**Problem to solve**
Output the line containing "Screen dimensions: 390x464", then every remaining line of the entries below, exactly as written and with no other text.

**Supplied material**
---

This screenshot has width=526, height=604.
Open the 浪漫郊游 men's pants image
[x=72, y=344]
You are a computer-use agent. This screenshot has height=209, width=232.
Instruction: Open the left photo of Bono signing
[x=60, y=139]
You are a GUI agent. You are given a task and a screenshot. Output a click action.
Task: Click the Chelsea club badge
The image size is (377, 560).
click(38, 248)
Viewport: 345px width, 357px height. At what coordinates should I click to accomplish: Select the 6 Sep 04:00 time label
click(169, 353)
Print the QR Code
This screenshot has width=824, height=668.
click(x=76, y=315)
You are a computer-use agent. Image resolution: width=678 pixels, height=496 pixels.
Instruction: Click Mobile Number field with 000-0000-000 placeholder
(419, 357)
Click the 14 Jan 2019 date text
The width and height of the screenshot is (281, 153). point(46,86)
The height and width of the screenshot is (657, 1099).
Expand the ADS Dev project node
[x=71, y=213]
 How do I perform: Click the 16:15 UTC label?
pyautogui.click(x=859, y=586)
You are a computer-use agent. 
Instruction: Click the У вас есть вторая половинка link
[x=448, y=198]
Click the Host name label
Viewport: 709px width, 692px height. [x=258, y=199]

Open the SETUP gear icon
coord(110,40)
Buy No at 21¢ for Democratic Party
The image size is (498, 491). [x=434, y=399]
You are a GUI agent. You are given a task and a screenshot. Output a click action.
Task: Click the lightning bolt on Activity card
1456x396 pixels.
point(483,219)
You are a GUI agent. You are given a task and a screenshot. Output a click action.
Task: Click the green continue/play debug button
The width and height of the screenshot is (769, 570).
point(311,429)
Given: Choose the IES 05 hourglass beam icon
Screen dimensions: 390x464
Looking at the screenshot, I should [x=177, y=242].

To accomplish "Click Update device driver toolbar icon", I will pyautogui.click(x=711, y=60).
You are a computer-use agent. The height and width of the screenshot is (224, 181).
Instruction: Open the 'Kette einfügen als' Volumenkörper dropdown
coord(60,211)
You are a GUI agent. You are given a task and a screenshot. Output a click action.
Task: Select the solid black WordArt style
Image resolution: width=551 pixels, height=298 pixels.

---

**Task answer**
Screen dimensions: 390x464
Looking at the screenshot, I should [x=177, y=242].

To accomplish "Click Update device driver toolbar icon", I will pyautogui.click(x=711, y=60).
You are a computer-use agent. The height and width of the screenshot is (224, 181).
Instruction: Open the 'Kette einfügen als' Volumenkörper dropdown
coord(60,211)
You are a GUI agent. You are given a task and a screenshot. Output a click action.
Task: Select the solid black WordArt style
Image resolution: width=551 pixels, height=298 pixels.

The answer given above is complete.